▸ Problem
Repeat the records in full and exactly, omitting pictures.

- Opening Delimiter -

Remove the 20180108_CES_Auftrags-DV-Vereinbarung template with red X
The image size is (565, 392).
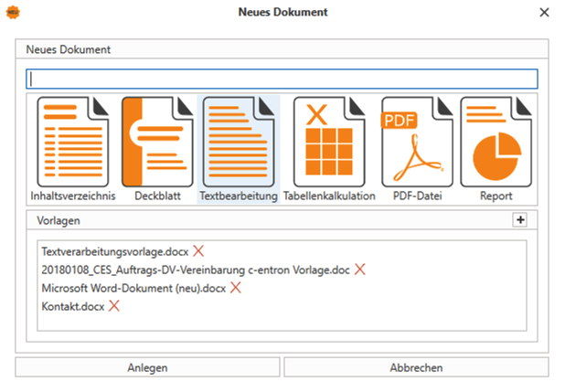pyautogui.click(x=360, y=270)
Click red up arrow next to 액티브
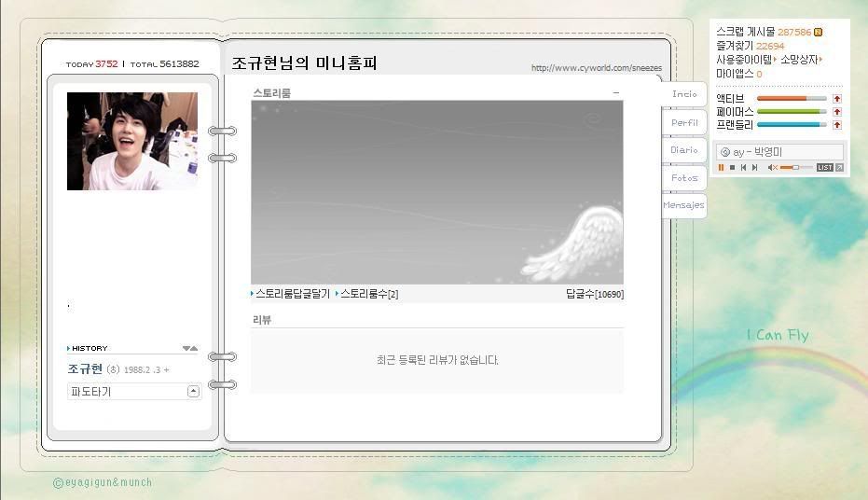The height and width of the screenshot is (500, 868). tap(837, 98)
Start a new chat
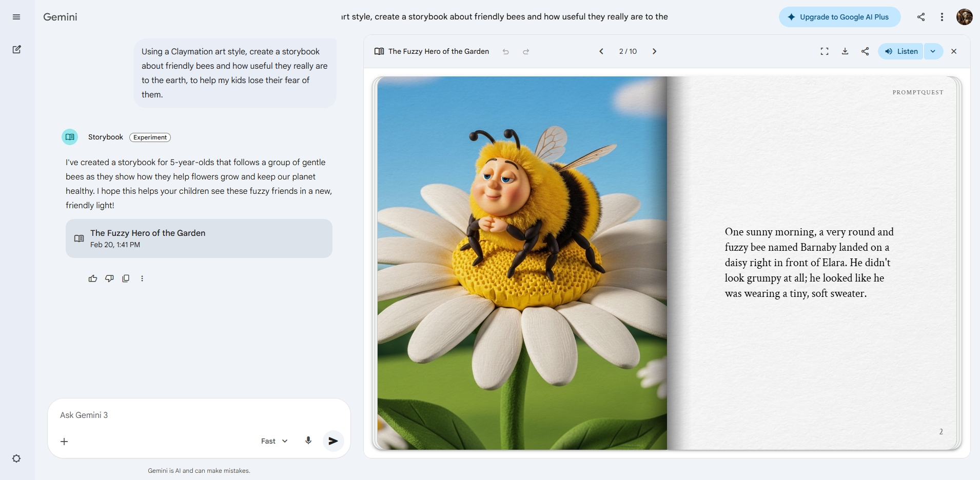Image resolution: width=980 pixels, height=480 pixels. click(16, 50)
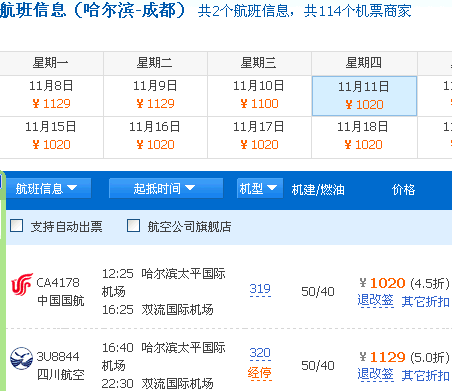This screenshot has width=452, height=391.
Task: Open the 机型 dropdown
Action: pos(260,188)
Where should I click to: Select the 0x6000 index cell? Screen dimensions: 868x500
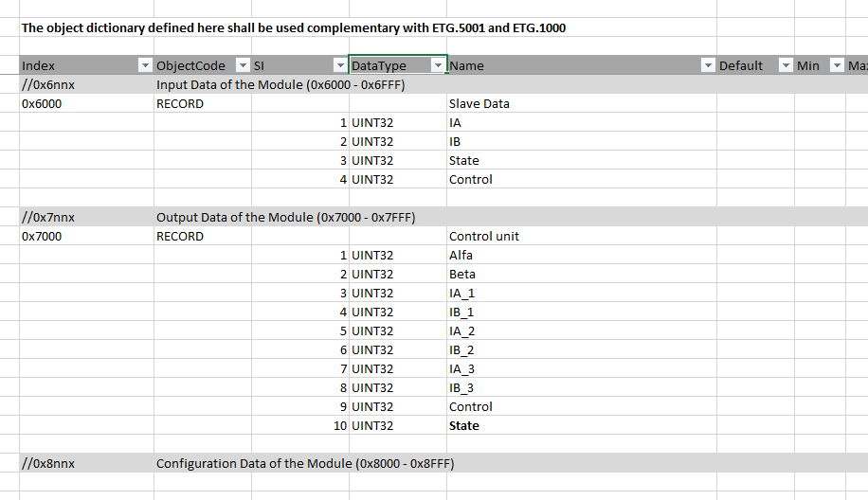(x=87, y=103)
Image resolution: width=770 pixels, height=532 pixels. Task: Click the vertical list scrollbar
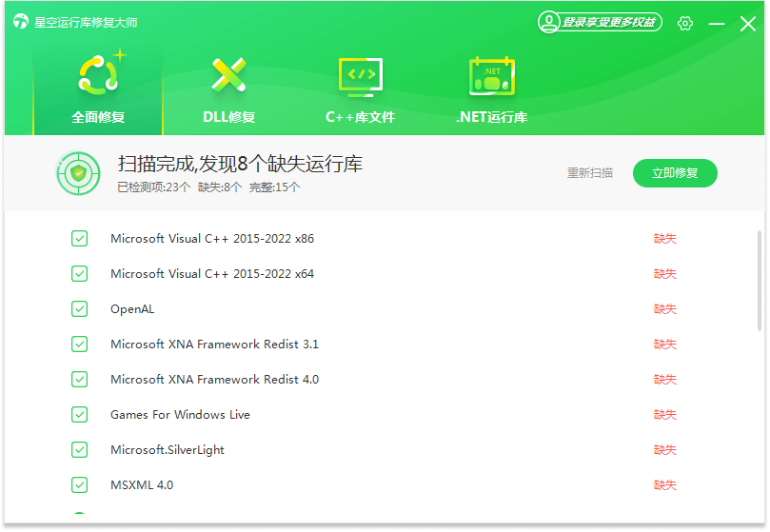tap(759, 281)
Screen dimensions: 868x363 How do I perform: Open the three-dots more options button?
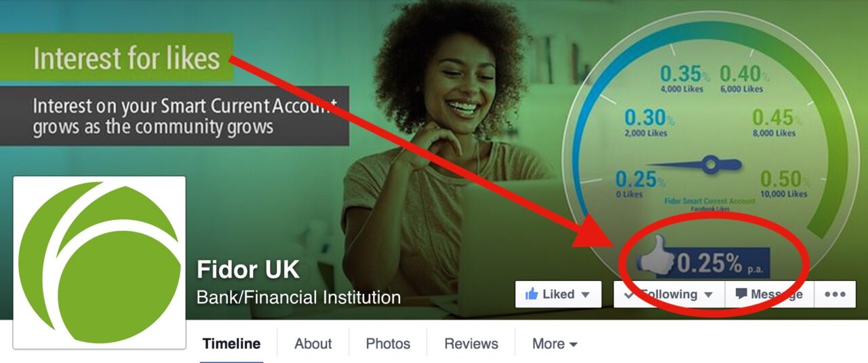point(835,294)
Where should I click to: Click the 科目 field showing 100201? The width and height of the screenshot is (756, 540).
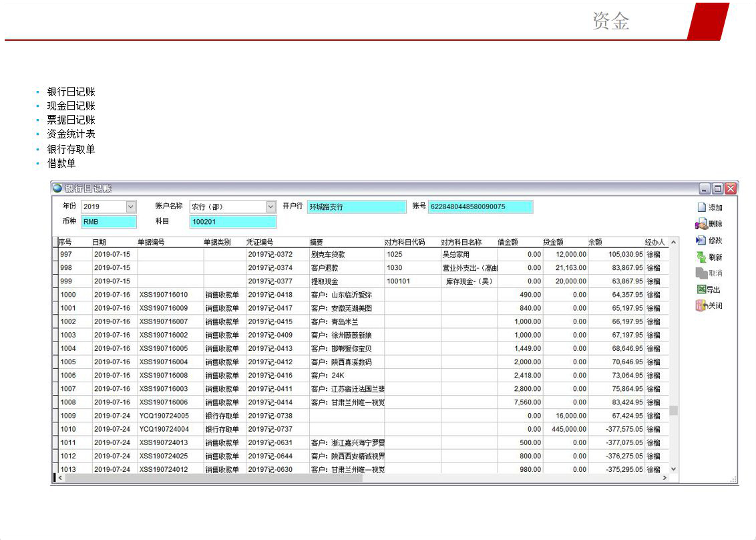click(233, 222)
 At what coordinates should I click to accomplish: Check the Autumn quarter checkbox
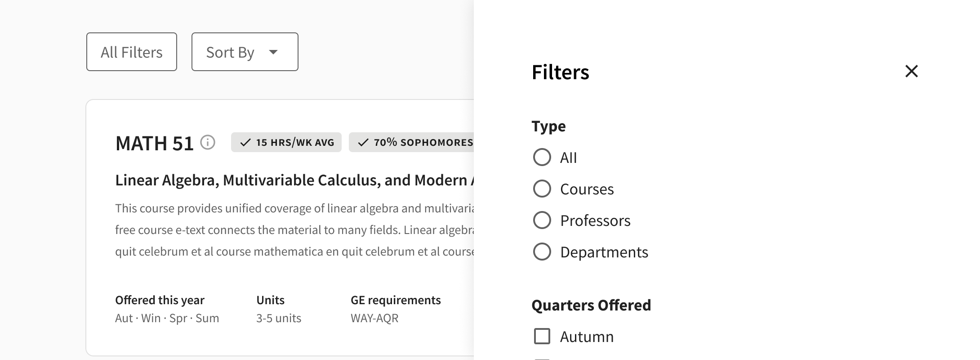pos(542,336)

- Closing Delimiter -

▸ Finished exercise
Remove the 20180108_CES_Auftrags-DV-Vereinbarung template with red X
The image size is (565, 392).
pyautogui.click(x=360, y=270)
Click red up arrow next to 액티브
The height and width of the screenshot is (500, 868). tap(837, 98)
Start a new chat
Image resolution: width=980 pixels, height=480 pixels. click(16, 50)
This screenshot has width=452, height=391.
Task: Open the 机型 dropdown
Action: pos(260,188)
Where should I click to: Select the 0x6000 index cell? Screen dimensions: 868x500
(x=87, y=103)
Image resolution: width=770 pixels, height=532 pixels. Task: Click the vertical list scrollbar
tap(759, 281)
Screen dimensions: 868x363 How do I perform: Open the three-dots more options button?
point(835,294)
Where should I click to: Click the 科目 field showing 100201? The width and height of the screenshot is (756, 540).
click(233, 222)
 At what coordinates should I click to accomplish: Check the Autumn quarter checkbox
pos(542,336)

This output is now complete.